Sunday, September 2, 2018

Staring Up At the Blue Whale





Philip Roth passed.  What do I feel about this?  He passed a few days ago.  First there were just reports.  Then there was salutatory commentary.  Then there was disparaging commentary.  Then there was commentary trying to reconcile the two. 

There are plenty of twentieth century author’s whose depictions of women seem hollow.  I didn’t feel that way about the daughter in “American Pastoral”, who oddly becomes a Jain, and lives as a homeless vagabond.  I didn’t feel this way about the mother in “The Plot Against America” as she frets about whether or not they should flee America for Canada.  And I certainly didn’t feel that way reading his book “Shop Talk” where he, at least to my eyes very thoughtfully interviews Mary McCarthy and Edna O’Brien. 
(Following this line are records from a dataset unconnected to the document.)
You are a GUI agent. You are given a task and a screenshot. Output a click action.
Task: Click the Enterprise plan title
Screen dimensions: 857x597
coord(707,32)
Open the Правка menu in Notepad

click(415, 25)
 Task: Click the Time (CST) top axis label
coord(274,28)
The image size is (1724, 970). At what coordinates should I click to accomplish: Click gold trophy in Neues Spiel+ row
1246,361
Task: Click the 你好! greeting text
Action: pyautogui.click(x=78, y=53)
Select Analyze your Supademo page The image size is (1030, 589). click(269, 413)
Perhaps I need to read further.  The women in “Everyman” were certainly stock characters.  But sometimes you need stock characters.  Perhaps I need to read more critically.  Perhaps I’m just a male reader at the end of the day.  And it is rather straightforward to identify with male's author's male characters. 
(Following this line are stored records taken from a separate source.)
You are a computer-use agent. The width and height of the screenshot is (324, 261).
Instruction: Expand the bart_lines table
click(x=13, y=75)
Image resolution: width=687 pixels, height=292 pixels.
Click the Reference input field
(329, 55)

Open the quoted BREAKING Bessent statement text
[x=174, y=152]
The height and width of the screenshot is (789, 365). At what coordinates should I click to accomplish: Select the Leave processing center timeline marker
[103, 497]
Regular readers know I have been reading War and Peace aloud to my daughter, for nearly two years now.  Surely, Tolstoy has an uncanny ability to render humans of both gender.  This, at least to my decidedly male assessment, reading another man write about women, he seems unnervingly accurate, as if it were obscene to be so intimately involved in another person’s thoughts. 

Roth was Roth.  He wasn’t trying to be Tolstoy.  "Indignation" was short but when I read it from start to finish in one pass a few years back it struck me as a perfect novel.  I was able to completely suspend disbelief and savour this particularly unfair dynamic that he’d drawn together where a young man’s life is sacrificed by ignorant, callous people. 



I liked the story about him visiting the Museum of Natural History after finishing one, later novel.  This man who suggested that old age wasn’t a battle but a massacre.  He stood staring up at the blue whale, suspended there in the museum and thought to himself, ‘What?  Am I just gonna stare at whales now?  Get back to work.”  Keep fighting one’s way through the massacre until the end.  The fast bullets haven’t yet started to fly.